2025, so far, has been a painful year for shareholders of Lululemon Athletica (LULU). The stock has tumbled 51.9% year-to-date, a steep decline that reflects not only slowing U.S. sales, but also a shifting landscape across the entire athletic apparel space. Consumers have grown cautious about discretionary spending, especially in performance wear, and Lululemon has struggled to keep up with changing tastes.
During the last earnings call, Lululemon’s management said that its products, which once set trends, are now seen as predictable, with new casual and social pieces failing to excite shoppers.
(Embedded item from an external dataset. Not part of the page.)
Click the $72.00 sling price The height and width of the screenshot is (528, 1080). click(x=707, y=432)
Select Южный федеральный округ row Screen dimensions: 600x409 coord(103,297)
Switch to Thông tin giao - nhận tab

Customer visits and purchase frequency have slowed, a sign that the product pipeline isn’t delivering the same spark it used to.
External pressures have compounded the problem. Competition from both premium rivals and emerging challengers has intensified, and tariff changes have weighed on profitability. A significant share of Lululemon’s U.S. online orders is fulfilled from Canada, previously shielded by the $800 de minimis threshold. With that protection eliminated, Lululemon’s margins came under significant pressure.
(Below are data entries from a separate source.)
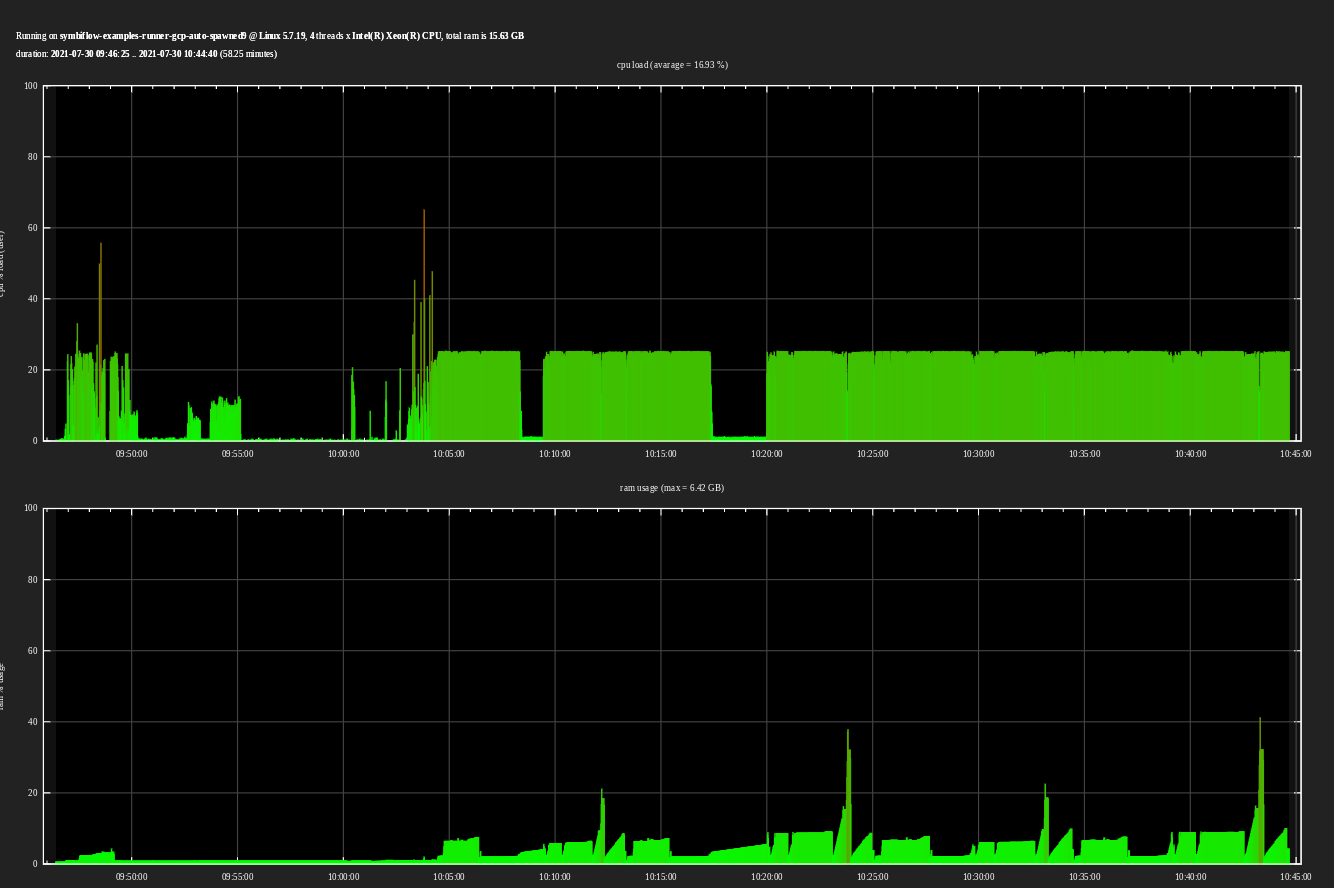Click the RAM spike near 10:33
1334x888 pixels.
1045,815
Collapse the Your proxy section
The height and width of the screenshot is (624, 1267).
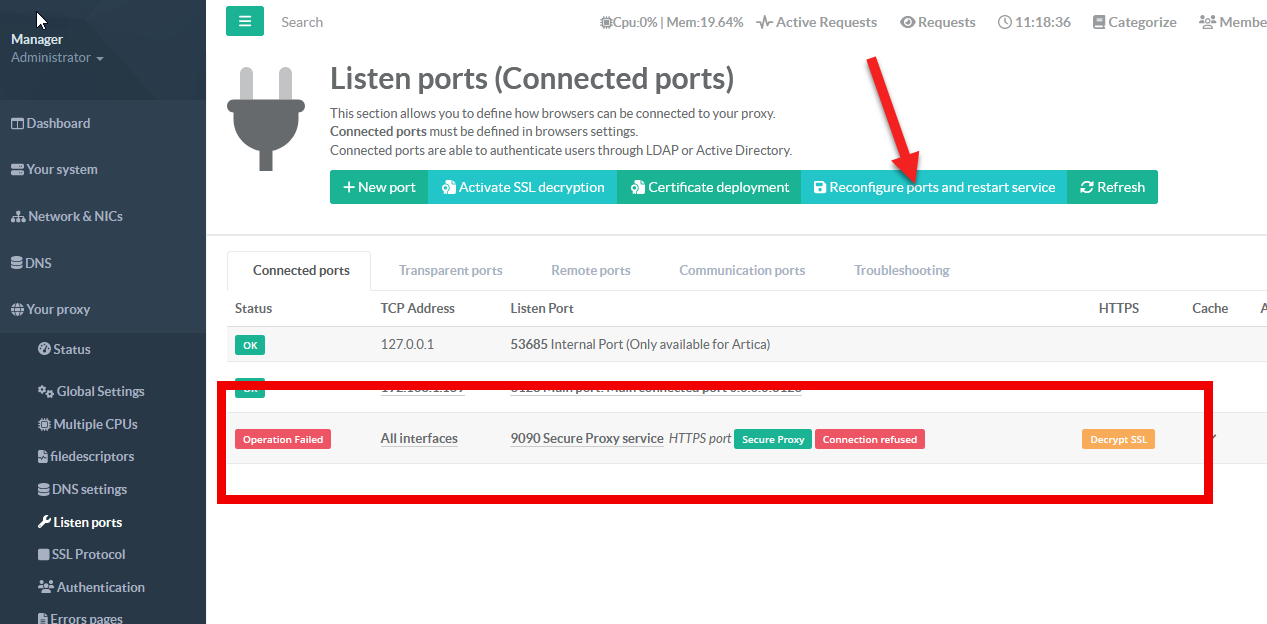point(57,309)
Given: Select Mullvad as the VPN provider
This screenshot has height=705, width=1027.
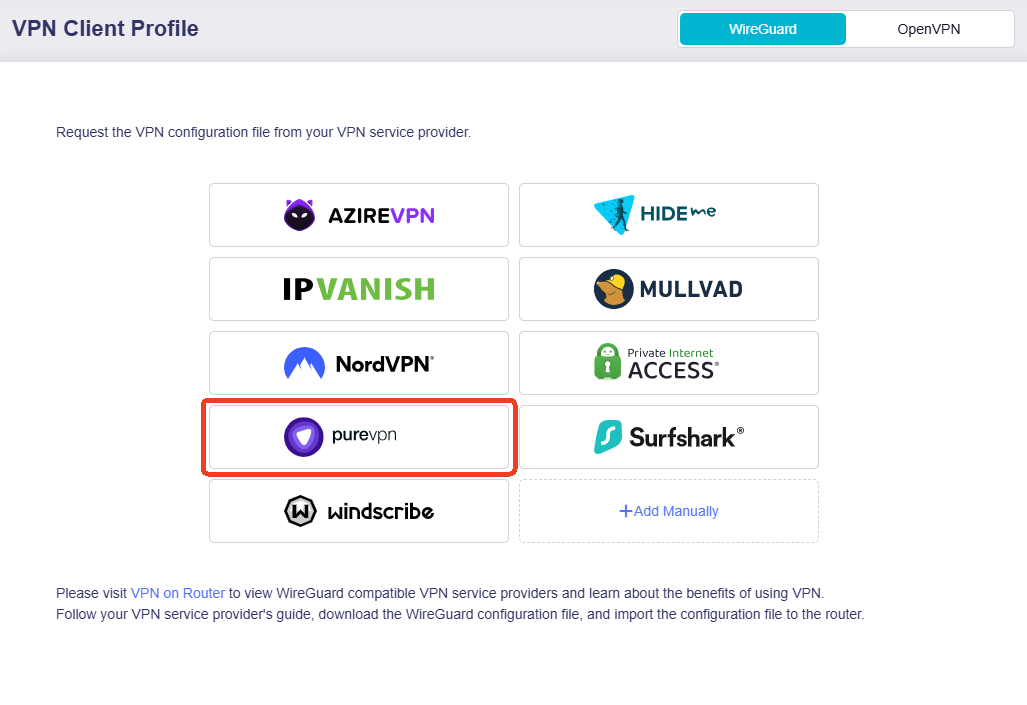Looking at the screenshot, I should point(668,288).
However, LULU stock is gaining positive momentum ahead of its Q3 earnings on Dec. 11. LULU stock has gained about 10.7% over the past month. Despite this recent uptick, investors should remain cautious. Historically, Lululemon shares have declined following earnings announcements in each of the last three quarters. Currently, options traders are pricing in a potential post-earnings move of around 10.1% in either direction, which is below the stock’s average four-quarter movement of 17.1%.
Lululemon’s third-quarter results are expected to reflect ongoing challenges, as the company navigates cost pressures and slowing demand. Management is working to offset these headwinds through pricing adjustments, vendor negotiations, and cost-cutting initiatives, but these measures will likely take time to boost its financials.
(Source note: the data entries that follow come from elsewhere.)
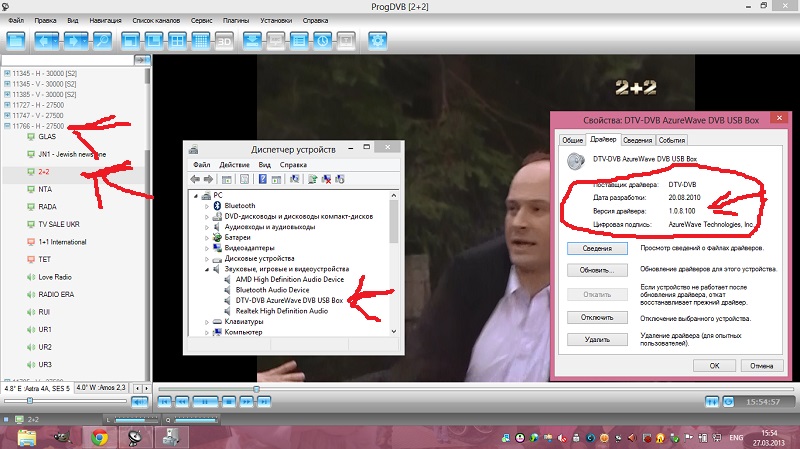
Task: Open Google Chrome from the taskbar
Action: click(x=98, y=437)
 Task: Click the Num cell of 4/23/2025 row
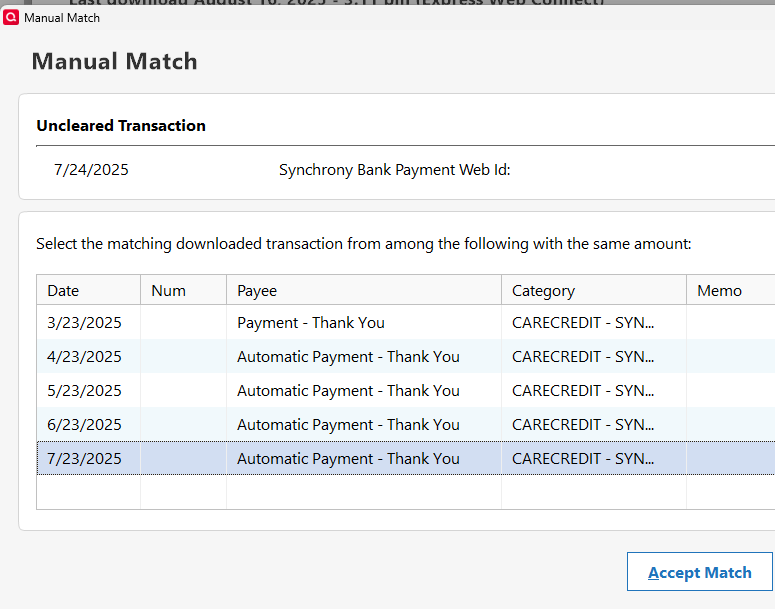pos(183,357)
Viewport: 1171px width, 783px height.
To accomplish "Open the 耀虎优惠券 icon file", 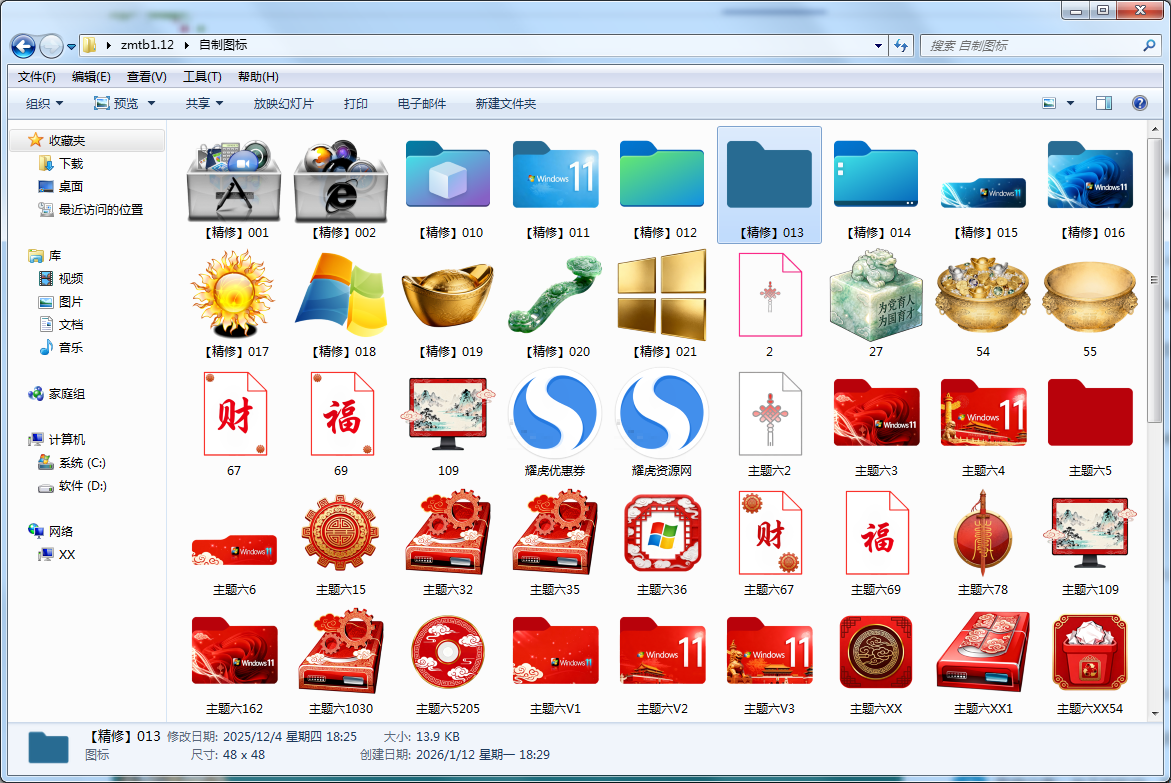I will coord(555,412).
Revenue growth is anticipated to slow sequentially. Lululemon projects Q3 revenue in the range of $2.47 billion to $2.5 billion, representing a 3% to 4% increase year-over-year. This marks a deceleration compared to the 7% growth the company delivered in the first half of fiscal 2025. While new store openings may provide some support, lingering softness in the U.S. market could weigh on overall sales.